**Task brief**
Print a faithful copy of the data below, word for word, with the pictures left out.

**Given records**

──────────────────────────────

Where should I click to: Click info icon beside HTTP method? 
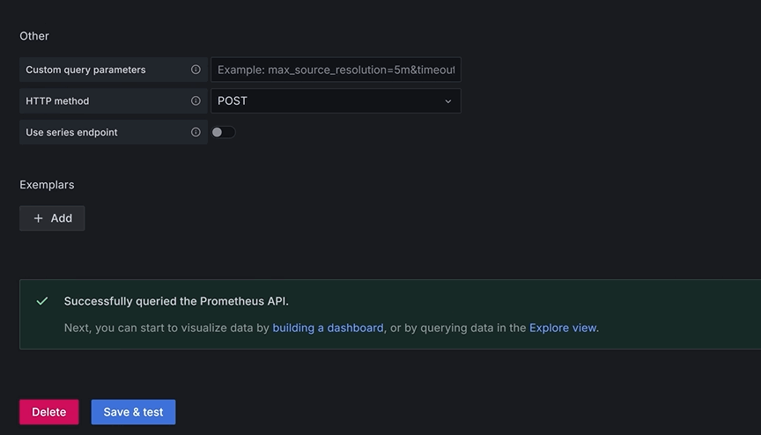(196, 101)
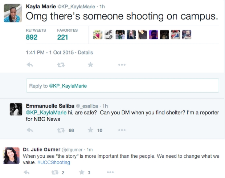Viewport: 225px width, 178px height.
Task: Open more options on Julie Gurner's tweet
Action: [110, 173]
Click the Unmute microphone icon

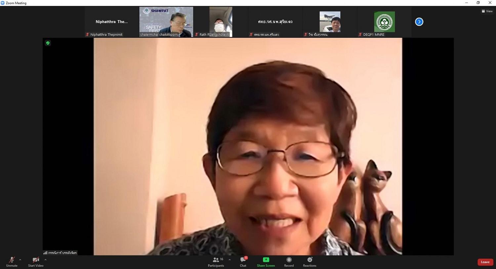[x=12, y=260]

──────────────────────────────

**Answer to this problem**
Where should I click to: Click info icon beside HTTP method? 
(196, 101)
Viewport: 225px width, 178px height.
Task: Open more options on Julie Gurner's tweet
Action: [110, 173]
Click the Unmute microphone icon

[x=12, y=260]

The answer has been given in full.